Suppose your web service is experiencing a surge in traffic.

When the load increases beyond what your service can handle, it can lead to slow responses, timeouts, and ultimately crashes. Load shedding allows your service to selectively drop requests when the load is too high. A targeted approach can also be used, where only low-priority requests are dropped, preserving capacity for critical requests.

To effectively implement load shedding, you need to establish a mechanism to continuously monitor relevant control signals. Common control signals include:

  • Active Connections: The current number of connections being handled by your server.
  • Server Resources: The percentage of CPU resources being utilized or the memory in use.

Monitoring the number of active connections is simple, but the problem is that not all requests allocate the same amount of resources. It makes sense to monitor the load in production and determine a threshold, provided the load profile is expected to remain stable in the short term.

Dynamic monitoring of server resources is useful when requests of unequal loads have similar probabilities of being triggered.

More on Prioritization

The criteria for dropping requests can differ. Sometimes, users with premium access should have their requests prioritized in critical situations, such as during high load. If all users are equal, we can prioritize some requests that require fewer resources but have higher strategic value.

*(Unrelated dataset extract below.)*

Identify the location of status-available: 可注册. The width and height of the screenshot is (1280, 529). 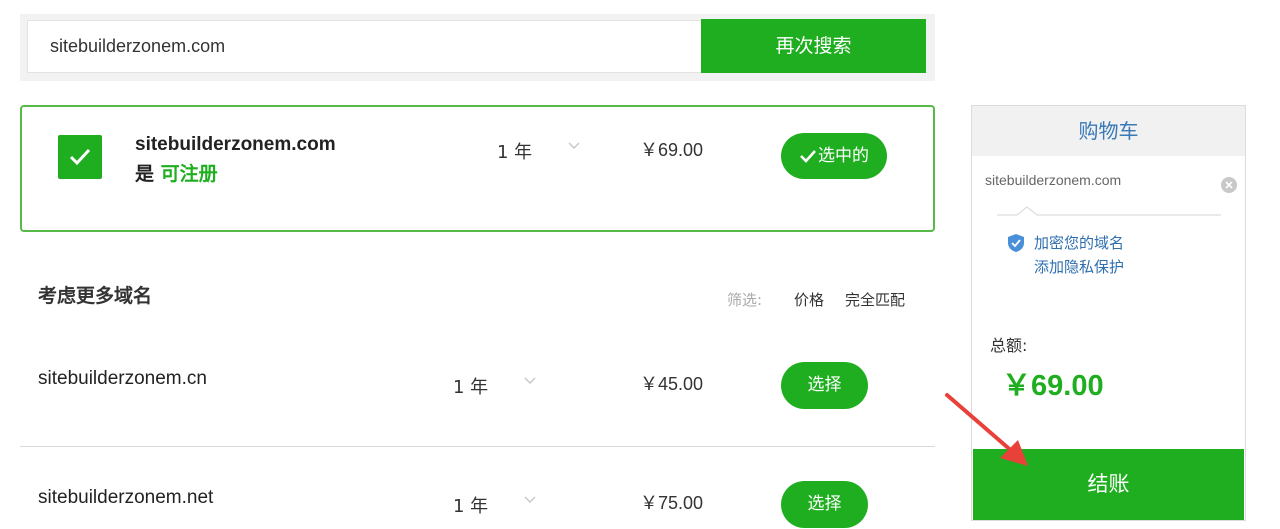
(189, 174).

Implementation Link to heading

Load shedding is typically implemented as middleware, allowing you to intercept incoming requests and either accept or reject them.

The LoadSheddingMiddleware function creates a middleware that drops requests based on active connection thresholds.

import (
	"fmt"
	"net/http"
	"sync/atomic"
)

func LoadSheddingMiddleware(maxActiveConnections int64) func(http.Handler) http.Handler {
	var activeConnections int64

	return func(next http.Handler) http.Handler {
		return http.HandlerFunc(func(w http.ResponseWriter, r *http.Request) {
			currentConnections := atomic.LoadInt64(&activeConnections)
			if currentConnections >= maxActiveConnections {
				http.Error(w, "Service Unavailable - Load Shedding in Effect", http.StatusServiceUnavailable)
				return
			}

			// Increment active connections
			atomic.AddInt64(&activeConnections, 1)
			defer atomic.AddInt64(&activeConnections, -1)

			next.ServeHTTP(w, r)
		})
	}
}

Instead of rejecting the request entirely, we could suggest to the user to retry later, or provide a partial result rather than a full response. This falls under the umbrella of graceful degradation, which we will discuss another time.